Here are several types of cost classifications:

  • Fixed and variable costs. Expenses are separated into variable and fixed cost classifications, and then variable costs are subtracted from revenues to arrive at a company’s contribution margin. This information is used for break even analysis.
  • Departmental costs. Expenses are assigned to the departments responsible for them. This information is used on a trend line to examine the ability of each department manager to control his or her assigned costs.
  • Distribution channel costs. Expenses are separated into each of the distribution channels used, such as retail, wholesale, and Internet store. The aggregate amount of each of these classifications is then subtracted from the related channel revenues to determine channel profit.

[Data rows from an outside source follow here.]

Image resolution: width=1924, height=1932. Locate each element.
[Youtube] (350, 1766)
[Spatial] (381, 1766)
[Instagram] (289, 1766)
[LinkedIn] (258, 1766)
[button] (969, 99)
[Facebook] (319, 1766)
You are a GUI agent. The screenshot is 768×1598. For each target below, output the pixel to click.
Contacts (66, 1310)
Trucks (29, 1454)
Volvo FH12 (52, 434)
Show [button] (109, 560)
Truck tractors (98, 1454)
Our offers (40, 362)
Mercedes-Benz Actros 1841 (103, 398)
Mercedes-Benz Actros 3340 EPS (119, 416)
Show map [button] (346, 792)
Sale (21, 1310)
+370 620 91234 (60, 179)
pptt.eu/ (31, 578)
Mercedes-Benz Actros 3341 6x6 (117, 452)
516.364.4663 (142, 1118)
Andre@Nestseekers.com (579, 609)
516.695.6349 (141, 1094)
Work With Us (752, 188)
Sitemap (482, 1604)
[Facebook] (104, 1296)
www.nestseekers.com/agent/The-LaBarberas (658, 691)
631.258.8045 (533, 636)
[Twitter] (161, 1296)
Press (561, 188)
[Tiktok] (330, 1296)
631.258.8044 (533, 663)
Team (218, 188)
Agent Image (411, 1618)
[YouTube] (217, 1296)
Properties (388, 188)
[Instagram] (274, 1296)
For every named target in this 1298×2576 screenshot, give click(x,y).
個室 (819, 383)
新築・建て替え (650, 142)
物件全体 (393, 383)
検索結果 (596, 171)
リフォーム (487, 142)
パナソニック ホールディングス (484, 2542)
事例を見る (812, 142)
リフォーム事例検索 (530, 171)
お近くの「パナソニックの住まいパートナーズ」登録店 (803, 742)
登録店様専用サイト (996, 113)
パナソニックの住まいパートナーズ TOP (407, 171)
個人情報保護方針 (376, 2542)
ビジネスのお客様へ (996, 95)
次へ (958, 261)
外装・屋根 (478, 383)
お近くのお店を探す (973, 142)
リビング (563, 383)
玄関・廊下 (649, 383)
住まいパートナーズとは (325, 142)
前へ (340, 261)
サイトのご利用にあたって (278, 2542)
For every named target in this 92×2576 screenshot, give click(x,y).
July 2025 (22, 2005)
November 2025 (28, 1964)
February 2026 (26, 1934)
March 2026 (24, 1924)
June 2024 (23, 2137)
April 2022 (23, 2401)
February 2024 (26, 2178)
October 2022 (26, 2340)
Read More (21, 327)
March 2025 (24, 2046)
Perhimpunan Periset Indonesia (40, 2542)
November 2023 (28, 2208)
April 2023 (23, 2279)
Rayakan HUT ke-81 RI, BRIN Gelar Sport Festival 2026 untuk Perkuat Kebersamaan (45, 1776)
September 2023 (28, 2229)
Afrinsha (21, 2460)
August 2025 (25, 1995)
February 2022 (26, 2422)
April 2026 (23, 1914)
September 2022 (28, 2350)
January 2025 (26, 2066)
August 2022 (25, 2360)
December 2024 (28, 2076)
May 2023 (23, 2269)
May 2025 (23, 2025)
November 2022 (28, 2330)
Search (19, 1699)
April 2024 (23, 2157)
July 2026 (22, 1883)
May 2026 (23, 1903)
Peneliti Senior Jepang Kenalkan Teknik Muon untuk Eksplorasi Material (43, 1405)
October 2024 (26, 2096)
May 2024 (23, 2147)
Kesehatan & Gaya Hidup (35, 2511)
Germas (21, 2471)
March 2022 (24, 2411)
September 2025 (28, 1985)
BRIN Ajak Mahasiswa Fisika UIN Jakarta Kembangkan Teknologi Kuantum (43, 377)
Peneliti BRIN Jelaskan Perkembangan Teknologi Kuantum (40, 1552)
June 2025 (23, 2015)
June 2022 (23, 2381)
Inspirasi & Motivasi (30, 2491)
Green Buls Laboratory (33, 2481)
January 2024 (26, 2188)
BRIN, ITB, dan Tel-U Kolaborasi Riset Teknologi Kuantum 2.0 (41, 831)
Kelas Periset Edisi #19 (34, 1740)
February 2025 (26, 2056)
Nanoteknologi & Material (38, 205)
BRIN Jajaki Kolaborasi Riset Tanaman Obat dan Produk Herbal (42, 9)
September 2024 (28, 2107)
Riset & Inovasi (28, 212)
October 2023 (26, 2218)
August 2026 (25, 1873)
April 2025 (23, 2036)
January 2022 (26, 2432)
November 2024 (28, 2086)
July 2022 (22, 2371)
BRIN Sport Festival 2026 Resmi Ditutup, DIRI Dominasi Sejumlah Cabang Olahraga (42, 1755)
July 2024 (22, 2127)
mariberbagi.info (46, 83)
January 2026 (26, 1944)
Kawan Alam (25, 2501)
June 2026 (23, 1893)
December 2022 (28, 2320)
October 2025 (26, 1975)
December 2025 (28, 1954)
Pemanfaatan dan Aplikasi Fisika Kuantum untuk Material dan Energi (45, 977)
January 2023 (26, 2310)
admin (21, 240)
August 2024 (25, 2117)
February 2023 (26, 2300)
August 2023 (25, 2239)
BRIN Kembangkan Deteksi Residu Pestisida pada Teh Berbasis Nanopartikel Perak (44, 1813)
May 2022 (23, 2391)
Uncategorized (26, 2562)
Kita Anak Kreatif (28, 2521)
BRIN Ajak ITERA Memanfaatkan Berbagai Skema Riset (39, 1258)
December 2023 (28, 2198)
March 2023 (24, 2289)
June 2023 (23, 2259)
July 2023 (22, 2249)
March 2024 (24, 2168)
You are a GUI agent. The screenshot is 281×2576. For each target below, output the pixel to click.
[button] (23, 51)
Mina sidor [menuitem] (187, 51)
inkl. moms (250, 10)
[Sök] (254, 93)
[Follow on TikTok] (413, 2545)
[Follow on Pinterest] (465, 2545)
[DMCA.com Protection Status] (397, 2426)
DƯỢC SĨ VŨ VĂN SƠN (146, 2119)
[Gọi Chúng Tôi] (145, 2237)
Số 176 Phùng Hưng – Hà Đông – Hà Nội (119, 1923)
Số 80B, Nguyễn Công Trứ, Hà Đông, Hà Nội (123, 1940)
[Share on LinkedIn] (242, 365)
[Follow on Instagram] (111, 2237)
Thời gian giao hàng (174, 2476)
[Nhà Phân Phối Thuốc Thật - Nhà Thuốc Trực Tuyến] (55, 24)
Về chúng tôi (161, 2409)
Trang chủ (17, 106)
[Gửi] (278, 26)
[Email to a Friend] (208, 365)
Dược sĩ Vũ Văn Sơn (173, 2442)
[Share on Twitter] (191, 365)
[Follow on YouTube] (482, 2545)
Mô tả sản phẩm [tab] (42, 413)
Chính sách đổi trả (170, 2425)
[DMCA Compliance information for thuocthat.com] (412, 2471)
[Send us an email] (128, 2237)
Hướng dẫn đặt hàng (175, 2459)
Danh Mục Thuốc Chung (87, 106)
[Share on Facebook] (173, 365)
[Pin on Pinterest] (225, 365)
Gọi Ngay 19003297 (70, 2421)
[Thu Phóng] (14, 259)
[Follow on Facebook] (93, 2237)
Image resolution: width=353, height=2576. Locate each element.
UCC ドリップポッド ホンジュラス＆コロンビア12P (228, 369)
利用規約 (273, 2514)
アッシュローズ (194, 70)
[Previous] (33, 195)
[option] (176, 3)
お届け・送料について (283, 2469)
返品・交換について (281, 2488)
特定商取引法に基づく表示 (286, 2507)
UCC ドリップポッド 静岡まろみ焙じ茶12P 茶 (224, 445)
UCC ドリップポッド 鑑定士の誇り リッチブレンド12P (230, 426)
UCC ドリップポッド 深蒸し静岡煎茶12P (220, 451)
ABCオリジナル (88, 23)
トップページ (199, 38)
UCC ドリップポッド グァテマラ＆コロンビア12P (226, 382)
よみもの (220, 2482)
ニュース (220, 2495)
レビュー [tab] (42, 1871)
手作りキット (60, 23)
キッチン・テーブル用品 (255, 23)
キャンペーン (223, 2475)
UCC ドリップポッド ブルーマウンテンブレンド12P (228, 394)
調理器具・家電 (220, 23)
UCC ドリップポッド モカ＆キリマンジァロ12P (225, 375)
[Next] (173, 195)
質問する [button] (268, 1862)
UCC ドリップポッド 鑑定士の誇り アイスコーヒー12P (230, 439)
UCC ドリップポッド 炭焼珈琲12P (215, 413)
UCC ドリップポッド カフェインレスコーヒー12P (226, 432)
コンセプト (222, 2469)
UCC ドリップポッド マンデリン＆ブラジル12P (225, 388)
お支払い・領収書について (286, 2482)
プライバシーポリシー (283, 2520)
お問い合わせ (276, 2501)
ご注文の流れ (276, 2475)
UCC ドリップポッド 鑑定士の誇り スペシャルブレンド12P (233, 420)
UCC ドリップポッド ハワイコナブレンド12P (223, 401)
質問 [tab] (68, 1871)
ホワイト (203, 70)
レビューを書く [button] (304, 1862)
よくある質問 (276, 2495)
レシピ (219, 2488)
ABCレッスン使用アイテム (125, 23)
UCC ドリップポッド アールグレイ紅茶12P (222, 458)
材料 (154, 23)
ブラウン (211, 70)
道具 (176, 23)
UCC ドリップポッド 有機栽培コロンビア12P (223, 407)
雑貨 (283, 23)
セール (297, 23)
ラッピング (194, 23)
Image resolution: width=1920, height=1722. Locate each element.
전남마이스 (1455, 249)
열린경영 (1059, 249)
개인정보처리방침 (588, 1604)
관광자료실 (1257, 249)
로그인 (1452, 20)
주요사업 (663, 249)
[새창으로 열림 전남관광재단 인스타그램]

  • Customer costs. Expenses are classified by individual customer, such as the costs of warranties, returns, and customer service. This information is used to determine individual customer profitability.
  • Discretionary costs. Those expenses that can be temporarily reduced or eliminated are classified as discretionary. This approach is used to reduce costs on a temporary basis, particularly when a business anticipates having a brief decline in revenues.

The preceding examples of cost classifications should make it clear that costs can be subdivided in many ways. Only a few of these classifications are provided for within the formal accounting system (mostly to classify costs by department). Other types of classifications must be performed manually, usually with an electronic spreadsheet.